For long range shooting it is important to compensate for the wind by observing the wind's strength and direction, and then adjust the sights accordingly by rules of thumb. Wind force can be estimated by feeling the wind at the shooting position and seeing signs of it in the terrain. For instance, after guessing the wind strength in meters per second (m/s), this wind value can be transferred to a sight correction in number of clicks. This rule of thumb applies to winds that come 90 degree from the side (full value), however winds coming from an angle must be taken into account by applying less sight adjustment.

- Long range wind estimation table based on the Beaufort scale

| Wind speed (m/s and mph) | Land conditions |
|---|---|
| Calm <0.3 m/s <1 mph | Smoke rises vertically. |
| Light Air 0.3-1.5 m/s 1–3 mph | Direction shown by smoke drift but not by wind vanes. |
| Light Breeze 1.6–3.3 m/s 4–7 mph | Wind felt on face; leaves rustle; wind vane moved by wind. |
| Gentle breeze 3.4–5.5 m/s 8–12 mph | Leaves and small twigs in constant motion; light flags extended. |
| Moderate breeze 5.5–7.9 m/s 13–18 mph | Raises dust and loose paper; small branches moved. |
| Fresh breeze 8-10.7 m/s 19–24 mph | Small trees in leaf begin to sway; crested wavelets form on inland waters. |
| Strong breeze 10.8–13.8 m/s 25–31 mph | Large branches in motion; whistling heard in telegraph wires; umbrellas used with difficulty. |

== Competitions ==
There are many different long range disciplines, competing both at known (KD) and unknown distances (UKD), individually or in teams (shooter and spotter). In UKD competitions the marksman must also judge the distances, for example by comparing a known size target with angular mil hashmarks inside their scope (called "milling") to calculate the distance. Sometimes a laser rangefinder may also be used, if permitted.

=== T-Class ===

T-Class shooting, founded in 2014, is a sport mainly focused on competitions with precision rifle systems for various short, medium and long range distances, which may either be known or unknown. Headquarters reside in Bulgaria, and for the purpose of promotion of the sport internationally the organization offers a ruleset which regulates the design and management of competitions.
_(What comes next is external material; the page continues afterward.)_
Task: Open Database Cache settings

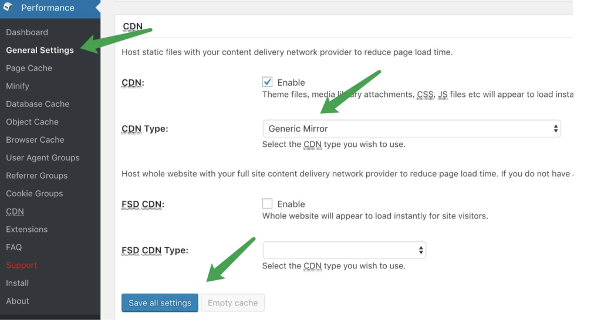Action: pos(38,104)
Competitions consist of several stages, and the competitors have to move between different parts of the stage under a time limitation, quickly assume stable or unstable shooting positions, and use theoretical background to successfully make precise long range shots. The main idea behind T-Class is to create realistic long range shooting competitions which are open to civilian sport shooters, police and military forces. A large emphasis is placed on safe firearm handling. Competitions can be held as either individual or two-person teamwork challenges.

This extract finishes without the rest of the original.